Siirt’te durum daha da vahim. Dernek, vakıf, sendika, birlik, oda ve benzeri il genelinde 400 civarında kurum faaliyet gösteriyor gibi gözüküyor. Çünkü bir çoğu faaliyet bile göstermiyor.
Ancak bunların yarısından çok daha fazlası birer tabeladan ibarettir. Çoğunun bir ofisi bile yok. Başkanlarından başka da ilgilenen yöneticileri de pek bulunmaz.
Tabiri caizse kendileri himmete muhtaç iken, başkalarına himmet etmelerini beklemekte fazla hayalcilik olur. Nitekim edemedikleri gibi, kendi konularında faaliyet gösteren kamu kurum ve kuruluşlarından yardım talebinde bulunuyorlar. Aynı talebi valilik ve kaymakamlara da iletiyorlar. Çoğu zaman da çeşitli bahanelerle istedikleri yardımları da koparıyorlar.

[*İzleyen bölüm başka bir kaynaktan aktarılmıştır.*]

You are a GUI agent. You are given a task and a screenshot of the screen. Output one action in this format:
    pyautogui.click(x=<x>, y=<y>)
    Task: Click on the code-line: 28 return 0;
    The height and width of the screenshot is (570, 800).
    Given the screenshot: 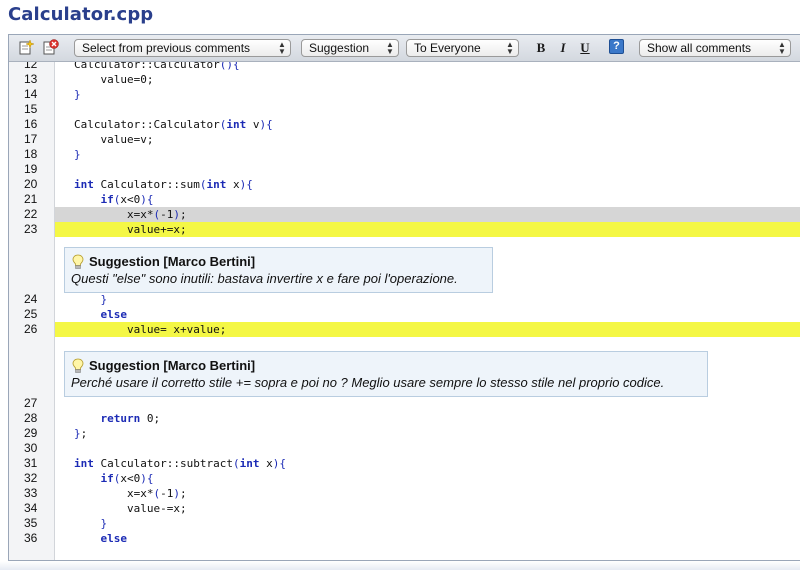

Durum böyle olunca Siirt’te olduğu gibi bütün hizmetleri kamu kurum ve kuruluşlarından bekliyor. Onlar da birçok konuda yetersiz veya lakayt kalabiliyorlar.
Olan da her konuda olduğu gibi vatandaşa oluyor. Hak ettiği hizmetlerden mahrum kalıyor.
Umarım en kısa zamanda güçlü ve etkin sivil toplum kuruluşlarına sahip oluruz.